• [TEKSTFRAGMENT]
╭──
Sylvie De Raedt
‘Vijandige visitaties van belastingcontroleurs horen thuis in het strafrecht’
Op het gebied van fiscaliteit ging de aandacht in de aanloop naar de verkiezingen vooral naar sterk polariserende onderwerpen, zoals de vermogensbelasting of, meer algemeen, een ‘eerlijker belastingstelsel’. Wat dat ook moge zijn, want dat begrip is wel erg vaag en betekent niet voor iedereen hetzelfde. Bovendien ontbreekt een duidelijk normatief kader om te beoordelen wat ‘eerlijke’ belastingen zijn. Deze maand vond in Antwerpen een congres plaats, waar de Europese tax law professors drie dagen lang op zoek gingen naar dat normatieve kader. Het valt dus te betwijfelen of het begrip wel te vatten was in de sloganeske taal die de verkiezingspropaganda nu eenmaal beheerst.
Met geen woord werd gerept over de wijze waarop we vandaag belastingen heffen. Nochtans is daar bijzonder veel werk aan de winkel. Collega Michel Maus had het in een opiniestuk in Trends van 25 april 2024 al over het fiscaal conflictmodel, waar iedereen van af wil. Vooral tijdens fiscale controles staan belastingplichtigen en de fiscale administratie met geslepen messen tegenover elkaar. Met goede wil alleen zullen we er evenwel niet komen. Wetgevend optreden dringt zich op, om te komen tot een model dat meer gericht is op overleg en samenwerking, en dat bovendien meer rechtszekerheid biedt. Wie kan daar tegen zijn?
Fiscale controle in privéwoning
Neem het recht van de fiscale administratie om beroepslokalen en privéwoningen te betreden in het kader van een controle. Al meer dan twintig jaar geeft die zogenoemde fiscale visitatie aanleiding tot controverse en dus rechtsonzekerheid. De oorzaak is de onduidelijkheid van de wet en een ietwat ongelukkig arrest van het Hof van Cassatie in 2003. Dat liet toe dat de belastingadministratie en de belastingplichtige uiteenlopende interpretaties hanteren over een vrij fundamenteel punt: moet de belastingplichtige toestemmen met het betreden van de lokalen en met de handelingen die de fiscale administratie daar stelt, of mag de fiscaal controleur eigenhandig en zonder toestemming zijn gang gaan?
╰──
• [AANGELEVERDE RECORDS]
╭──
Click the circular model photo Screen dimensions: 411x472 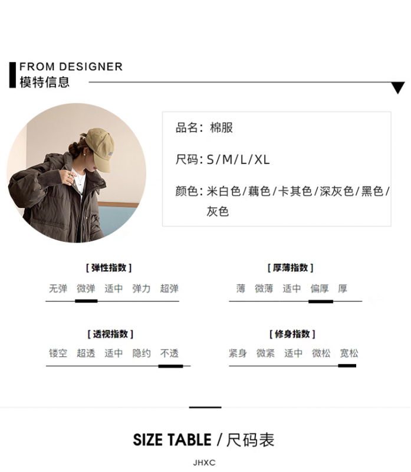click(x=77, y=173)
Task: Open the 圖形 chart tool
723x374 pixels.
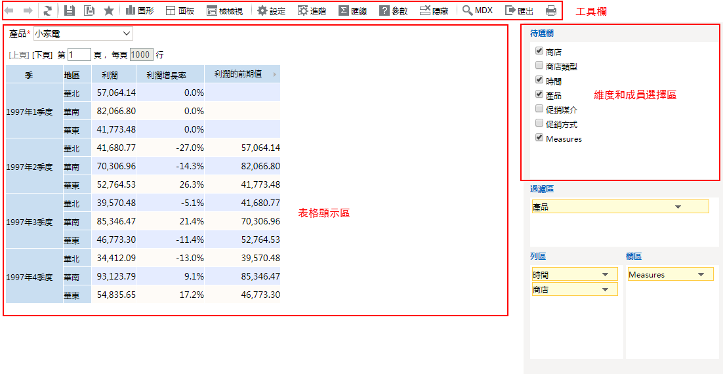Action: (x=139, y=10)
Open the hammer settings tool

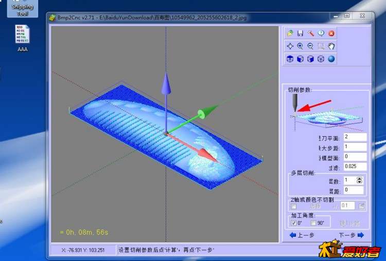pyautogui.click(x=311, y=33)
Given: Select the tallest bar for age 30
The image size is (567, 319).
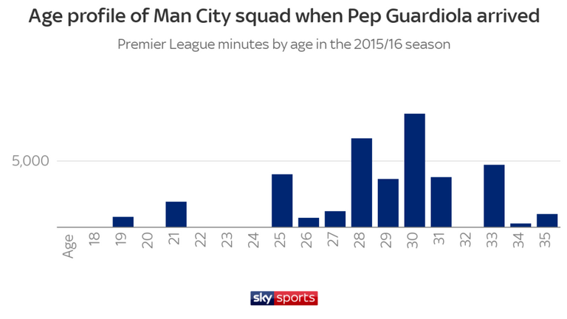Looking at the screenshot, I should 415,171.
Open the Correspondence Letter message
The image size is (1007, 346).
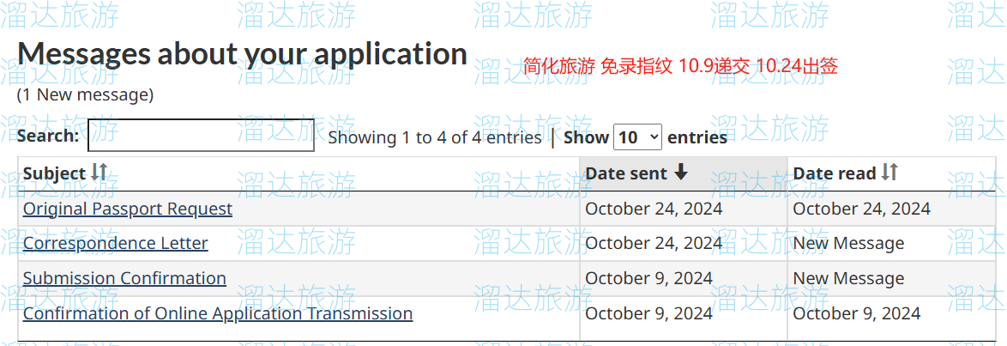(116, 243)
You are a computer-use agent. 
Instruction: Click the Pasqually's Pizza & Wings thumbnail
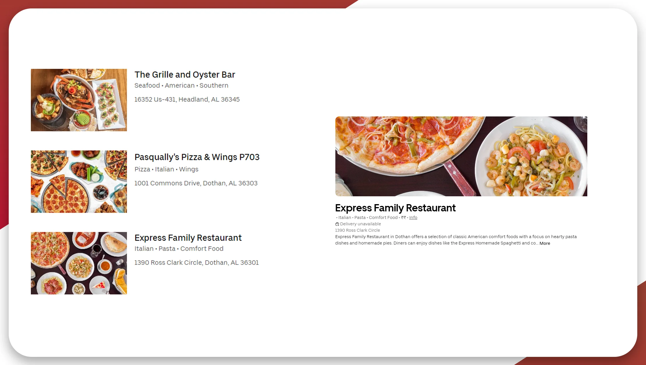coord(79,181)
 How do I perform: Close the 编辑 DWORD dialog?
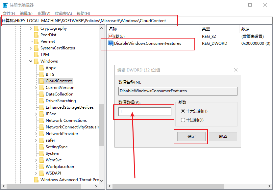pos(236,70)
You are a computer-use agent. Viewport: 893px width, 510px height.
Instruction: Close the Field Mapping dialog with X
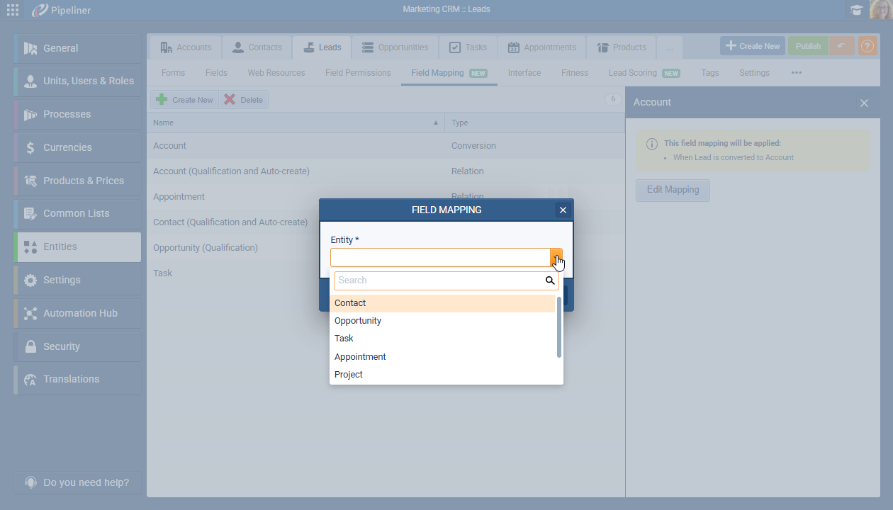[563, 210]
╰──
╭──
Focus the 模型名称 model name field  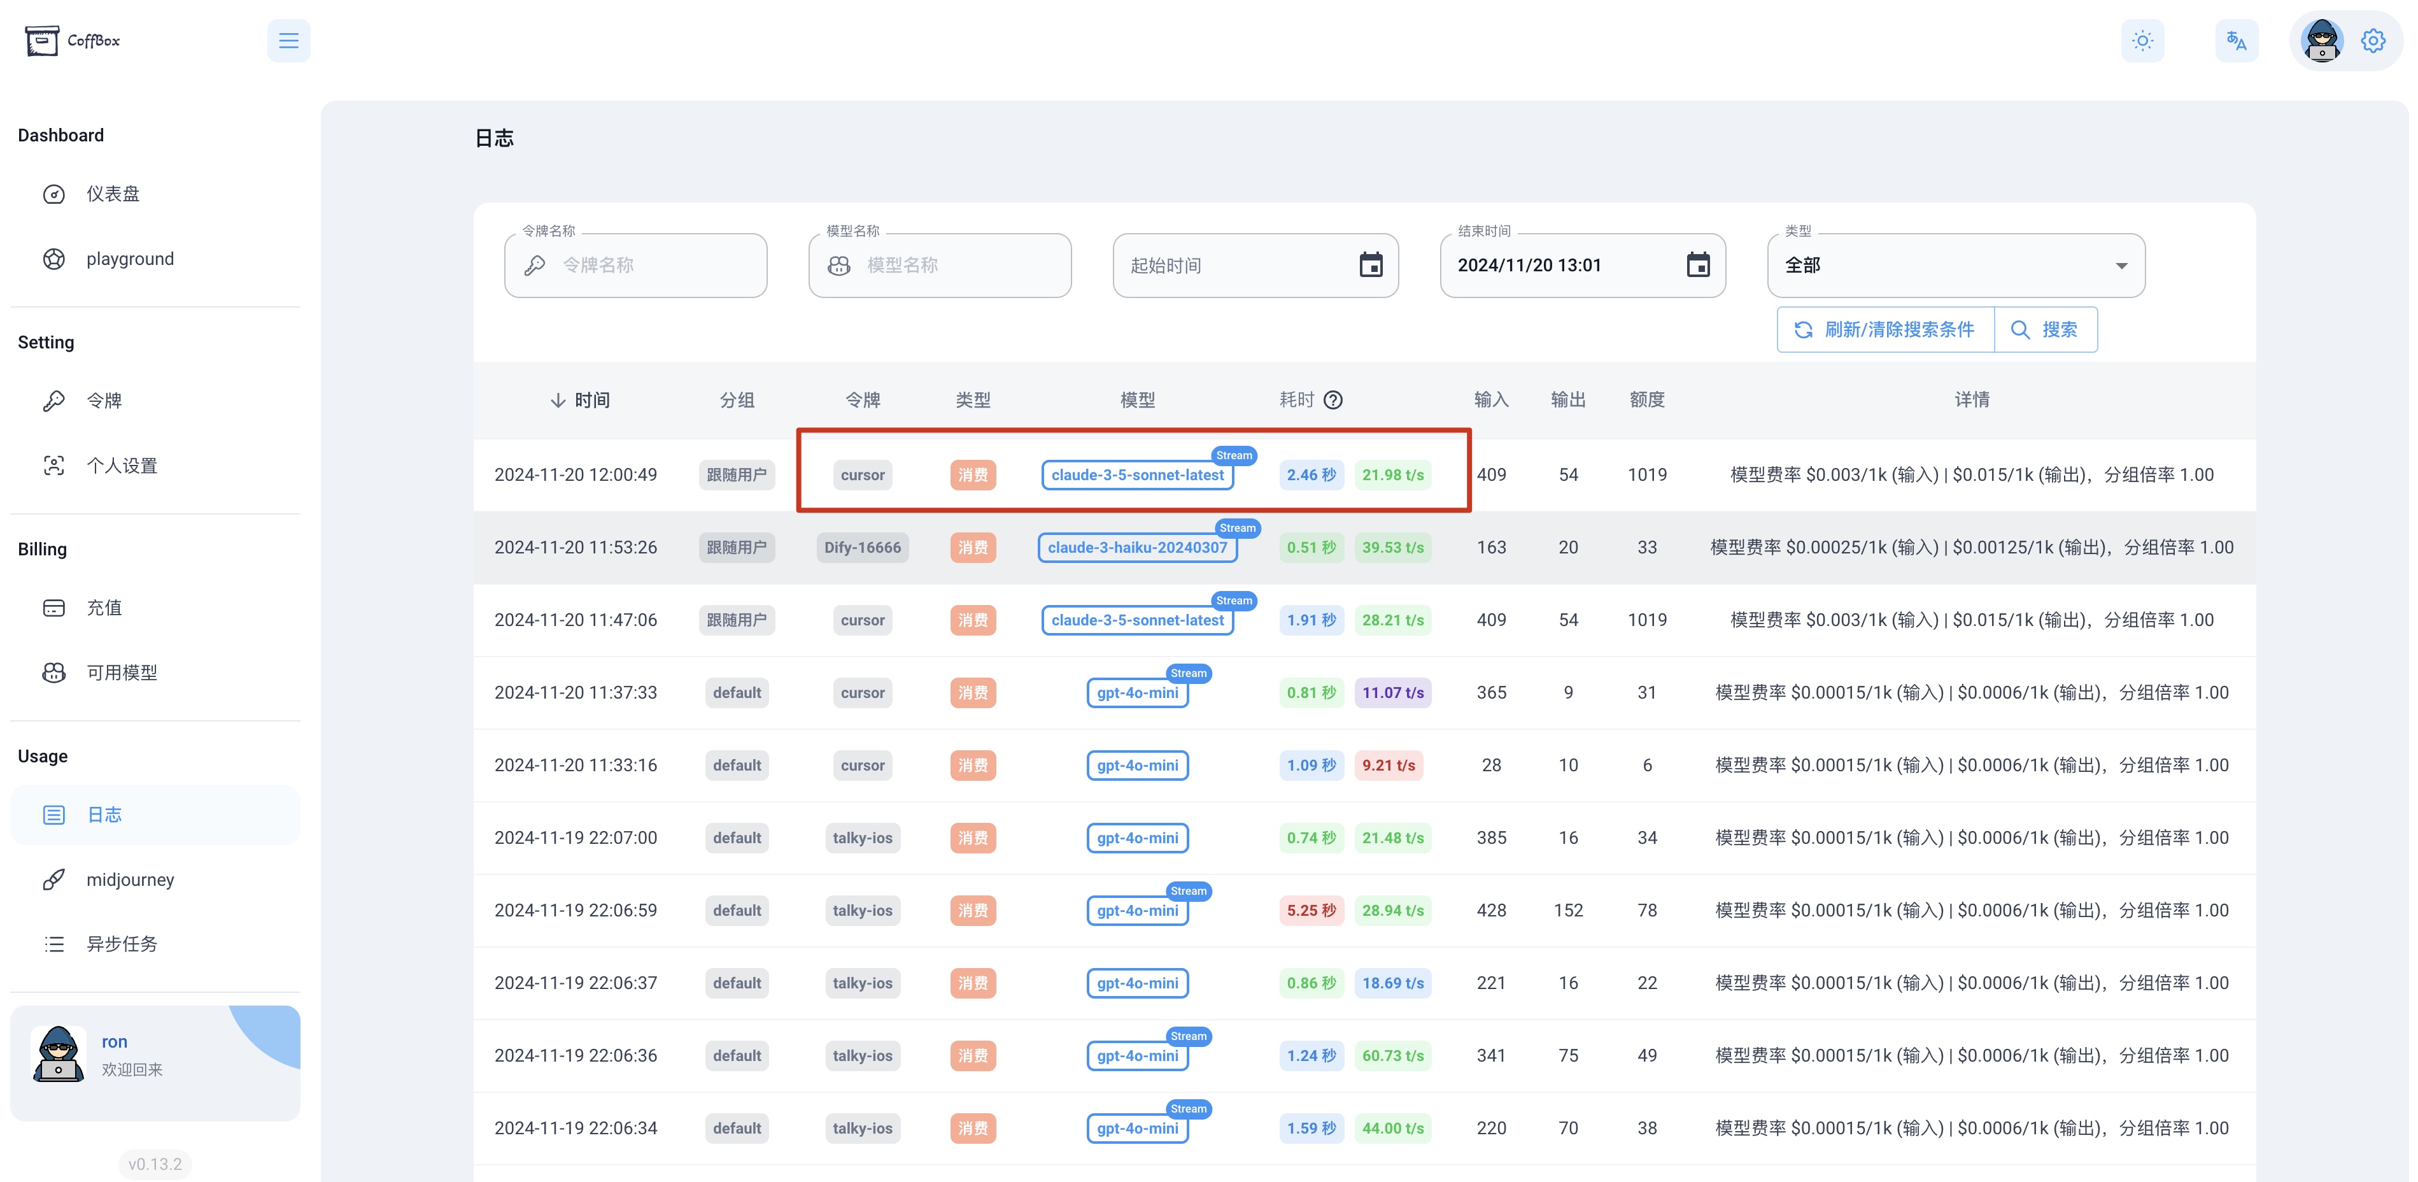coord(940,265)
╰──
• [SCHRIFTELIJKE OPDRACHTEN]
a - In welke stad vond volgens het tekstfragment deze maand het congres van de Europese tax law professors plaats?
b - Leg in één tot drie zinnen uit waarom de fiscale visitatie volgens het tekstfragment al meer dan twintig jaar tot controverse en rechtsonzekerheid leidt.
c - Schrijf alstublieft het deel van het tekstfragment tussen "Fiscale controle in" en "zijn gang gaan?" over, beide inbegrepen.

• [VERWACHTE ANTWOORDEN]
a - In Antwerpen.

b - De oorzaak ligt bij de onduidelijkheid van de wet en een ietwat ongelukkig arrest van het Hof van Cassatie uit 2003. Daardoor konden de belastingadministratie en de belastingplichtige uiteenlopende interpretaties hanteren over de vraag of de belastingplichtige moet toestemmen, of dat de controleur zonder toestemming zijn gang mag gaan.

c -
Fiscale controle in privéwoning
Neem het recht van de fiscale administratie om beroepslokalen en privéwoningen te betreden in het kader van een controle. Al meer dan twintig jaar geeft die zogenoemde fiscale visitatie aanleiding tot controverse en dus rechtsonzekerheid. De oorzaak is de onduidelijkheid van de wet en een ietwat ongelukkig arrest van het Hof van Cassatie in 2003. Dat liet toe dat de belastingadministratie en de belastingplichtige uiteenlopende interpretaties hanteren over een vrij fundamenteel punt: moet de belastingplichtige toestemmen met het betreden van de lokalen en met de handelingen die de fiscale administratie daar stelt, of mag de fiscaal controleur eigenhandig en zonder toestemming zijn gang gaan?